Chantal Goya n’a pas toujours vécu dans un conte de fée. A la suite de l’émission du « Jeu de la vérité » en 1985, elle traverse une période de doutes. Mais optimiste de nature, elle n’a jamais baissé les bras. Interview de Chloé Beaufils
Chantal Goya, de son vrai nom Chantal de Guerre, est une actrice et chanteuse française, née le 10 juin 1942 dans une plantation à Saigon (Indochine).
En 1963, elle apparaît pour la première fois au cinéma dans le film Charade de Stanley Donen, grâce à l'intervention d'Audrey Hepburn. Elle récidive trois ans plus tard avec un rôle moins anecdotique dans Masculin, féminin de Jean-Luc Godard, film abordant le sujet tabou à l'époque de l'avortement. Elle y côtoie Brigitte Bardot, Marlène Jobert et Jean-Pierre Léaud. Ce film lui vaudra un prix d'interprétation au festival de Sorrente en Italie. Dès lors, elle enchaîne avec des films d'auteur.

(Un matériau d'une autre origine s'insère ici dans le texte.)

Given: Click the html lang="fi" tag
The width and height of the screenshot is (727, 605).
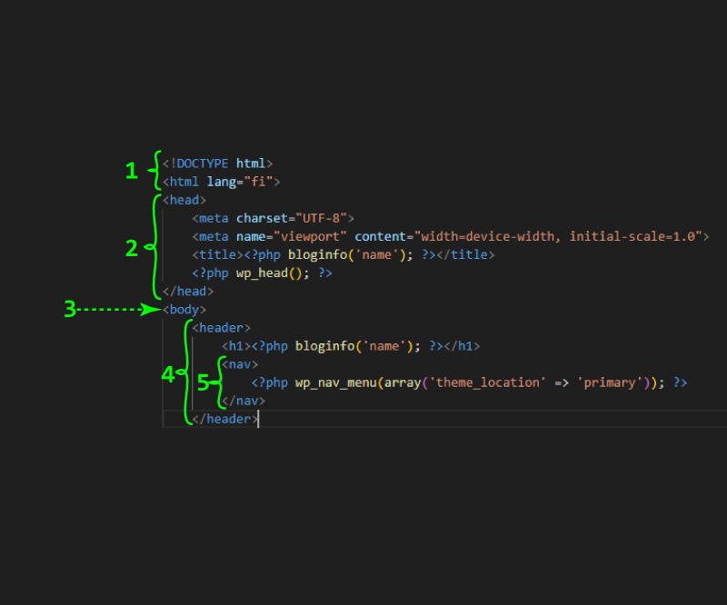Looking at the screenshot, I should pyautogui.click(x=221, y=182).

Mais ce qui lui plaît le plus, c'est de chanter. En 1964, elle rencontre celui qui deviendra son mari, Jean-Jacques Debout. Cette rencontre est décisive pour le devenir de Chantal sur le plan professionnel également puisqu'en plus de lui composer des chansons, il lui présente aussi Daniel Filipacchi, fondateur de l'émission de radio et du journal Salut les copains. Ce dernier, qui lance à l'époque son magazine Mademoiselle Age Tendre, décide de prendre la jeune femme sous son aile. Après quelques disques yé-yé qui n'eurent pratiquement de succès qu'au Japon, notre chanteuse s'illustre musicalement en France en 1975 avec sa chanson phare Adieu Les Jolis Foulards que lui avait écrit l'indispensable Jean-Jacques. Elle enchaîne alors les tubes (Allons Chanter Avec Mickey, Bécassine, Un lapin…). Avec son mari, elle monte des spectacles télévisés (La Forêt Magique, Le Soulier Qui Vole, La Planète Merveilleuse, Le Mystérieux Voyage De Marie-Rose,…) et des contes pour enfants où elle croise les personnages majeurs de l'univers enfantin (Guignol, Babar, Pandi Panda,…).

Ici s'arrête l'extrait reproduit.